* **Input data**:
========
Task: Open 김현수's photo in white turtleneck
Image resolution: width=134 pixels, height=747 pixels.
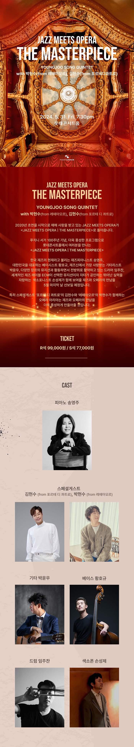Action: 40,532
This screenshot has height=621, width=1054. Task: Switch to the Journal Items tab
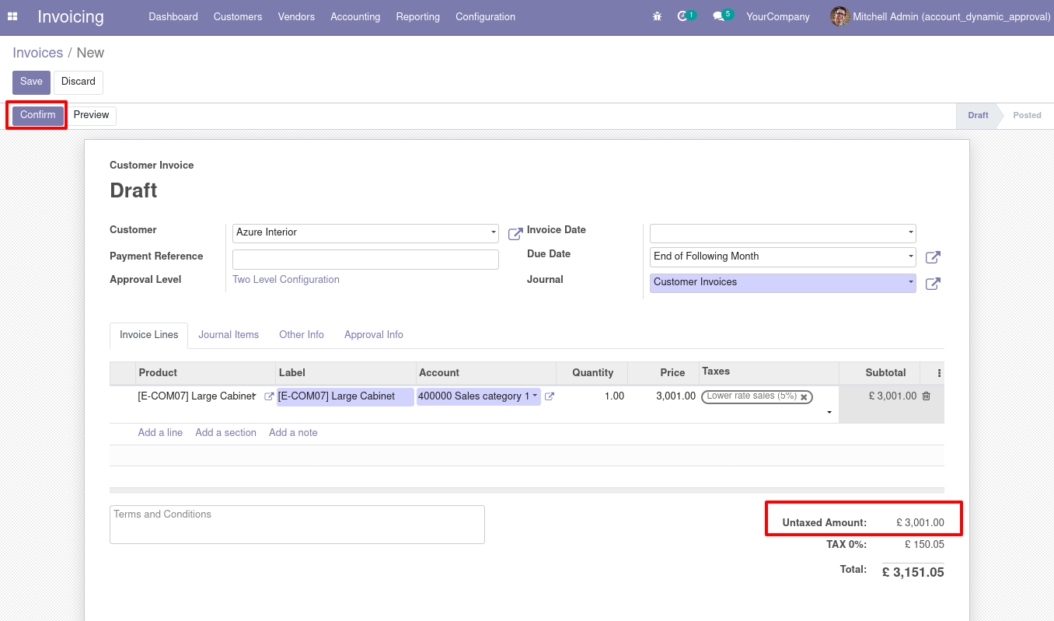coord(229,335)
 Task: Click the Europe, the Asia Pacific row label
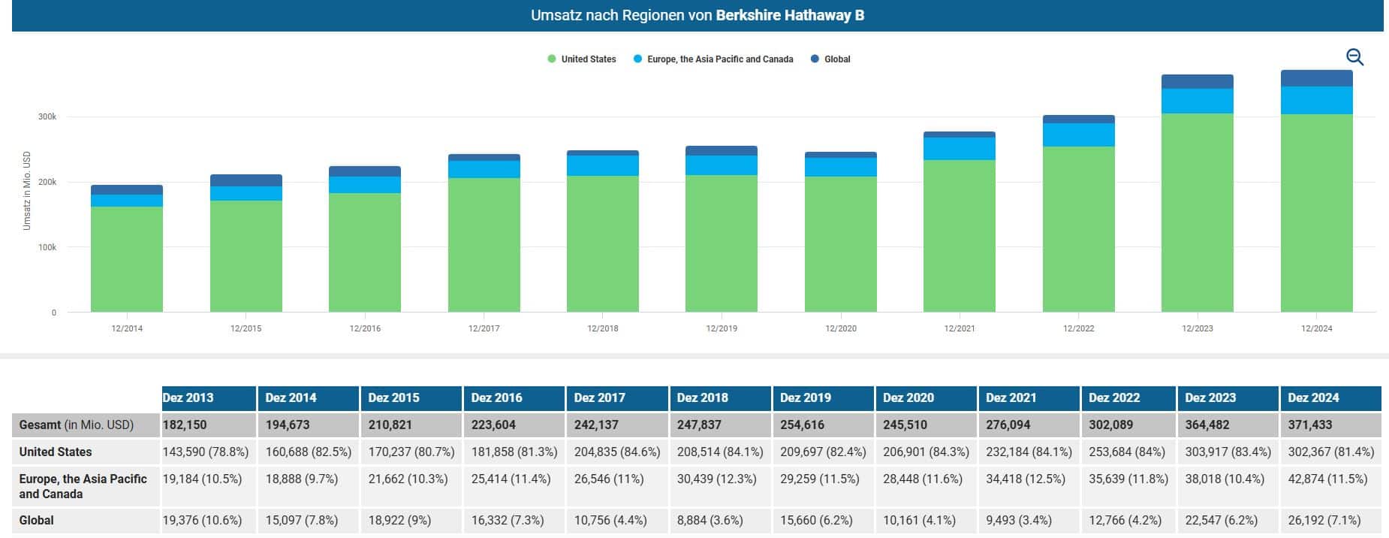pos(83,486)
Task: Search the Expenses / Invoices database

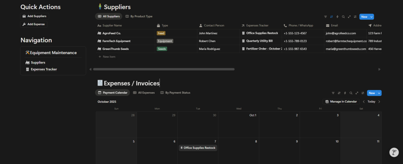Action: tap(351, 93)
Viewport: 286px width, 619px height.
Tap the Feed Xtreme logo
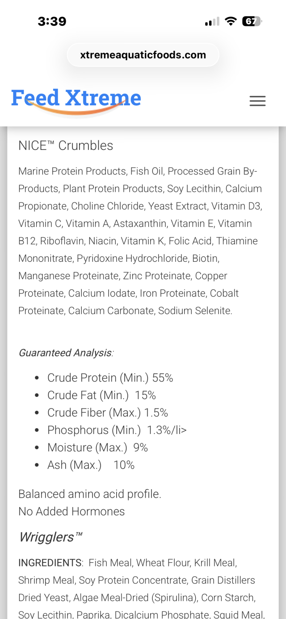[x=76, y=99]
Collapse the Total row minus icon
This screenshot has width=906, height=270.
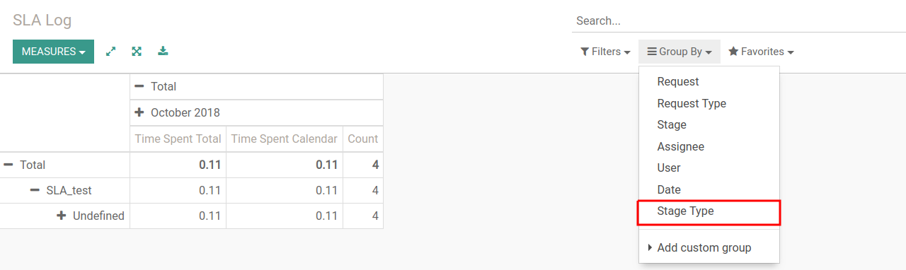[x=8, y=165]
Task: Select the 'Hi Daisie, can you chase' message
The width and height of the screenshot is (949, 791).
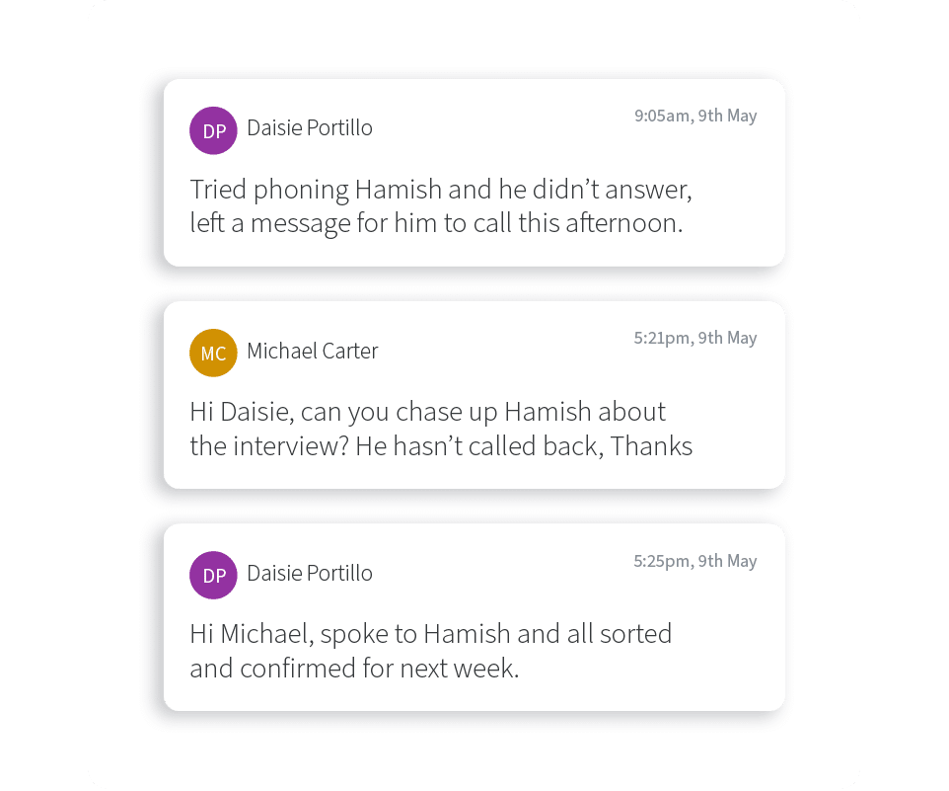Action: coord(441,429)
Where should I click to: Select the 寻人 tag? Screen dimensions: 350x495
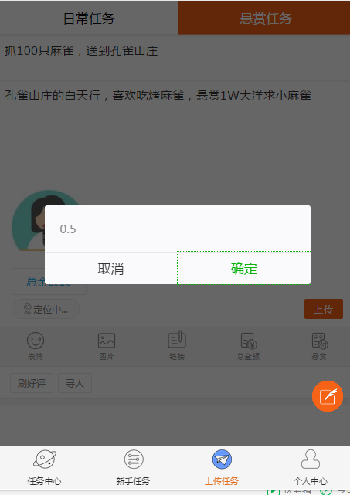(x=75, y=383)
========
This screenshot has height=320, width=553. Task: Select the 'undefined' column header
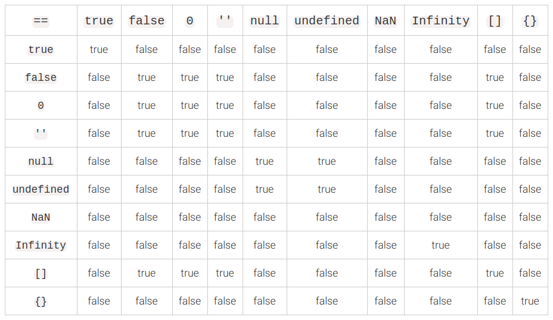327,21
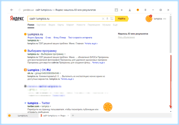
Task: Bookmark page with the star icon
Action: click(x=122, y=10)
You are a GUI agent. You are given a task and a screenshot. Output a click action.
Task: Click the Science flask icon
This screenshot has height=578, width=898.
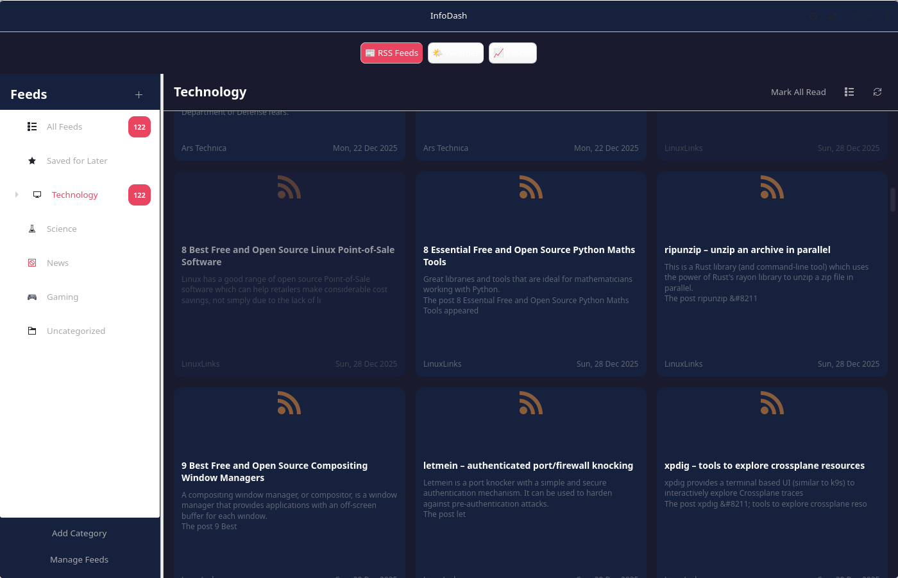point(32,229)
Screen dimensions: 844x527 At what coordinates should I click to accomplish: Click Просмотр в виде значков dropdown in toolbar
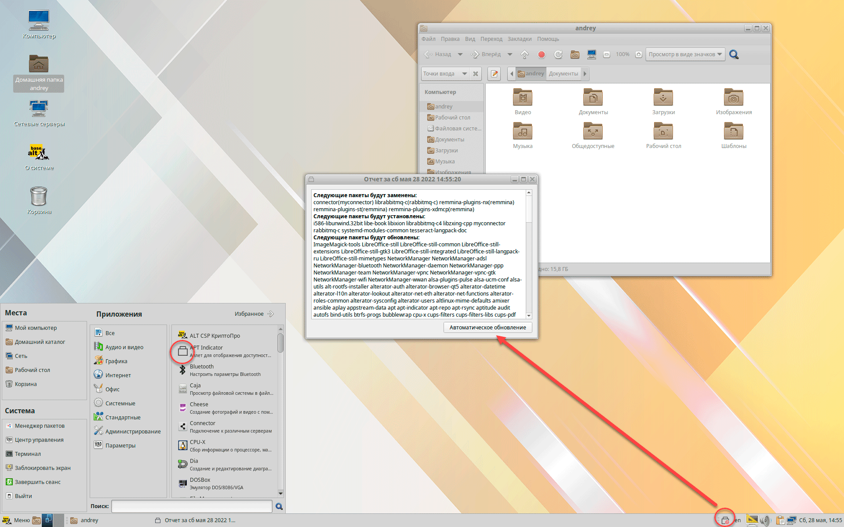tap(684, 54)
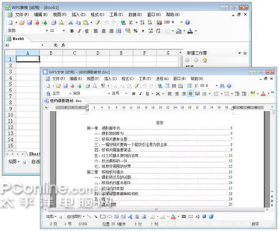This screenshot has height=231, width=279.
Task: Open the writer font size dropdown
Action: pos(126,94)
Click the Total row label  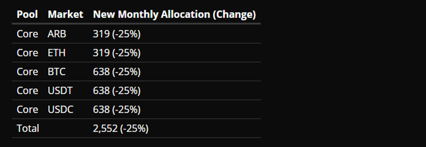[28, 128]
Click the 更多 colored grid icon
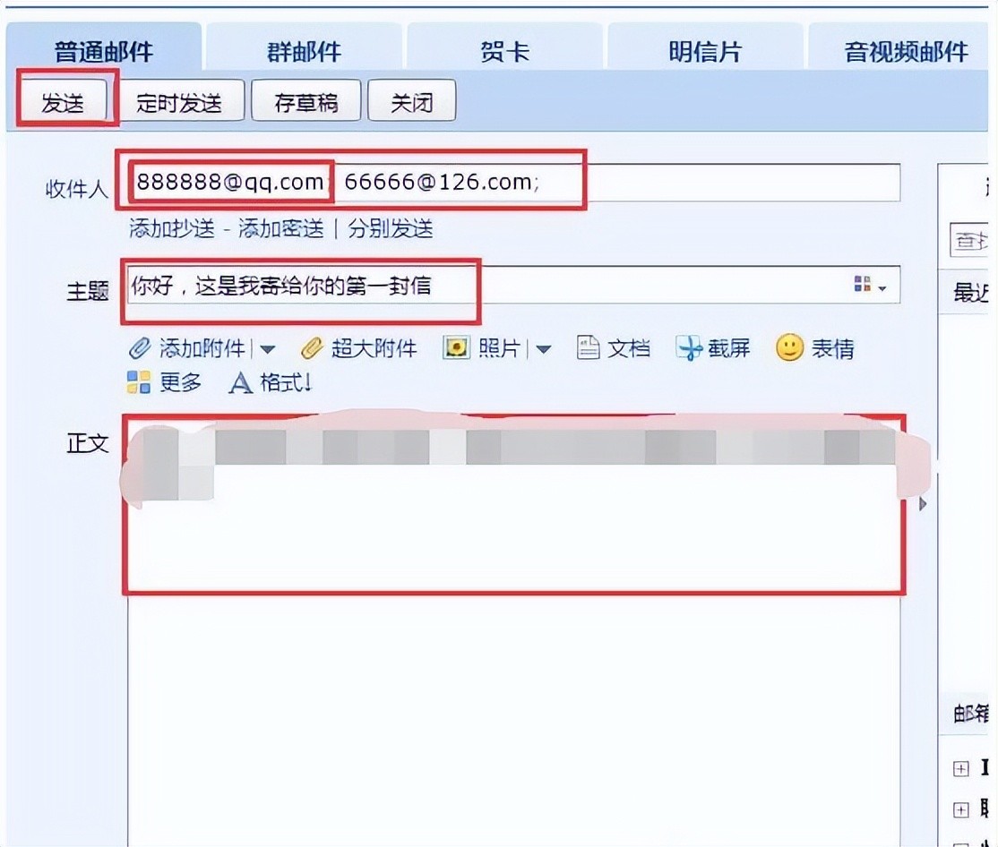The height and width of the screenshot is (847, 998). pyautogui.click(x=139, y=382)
========
* **Your instructions**:
From the material above, reproduce only what runs from the line holding "This screenshot has height=621, width=1054." down to the line holding "Collapse the Total row minus icon", both included, pictures excluded.

* **Response to this task**:
This screenshot has height=621, width=1054. Task: Switch to the Journal Items tab
coord(229,335)
 Task: Click the Europe, the Asia Pacific row label
pos(83,486)
Task: Search the Expenses / Invoices database

Action: tap(351, 93)
Viewport: 286px width, 619px height.
Tap the Feed Xtreme logo
[x=76, y=99]
Collapse the Total row minus icon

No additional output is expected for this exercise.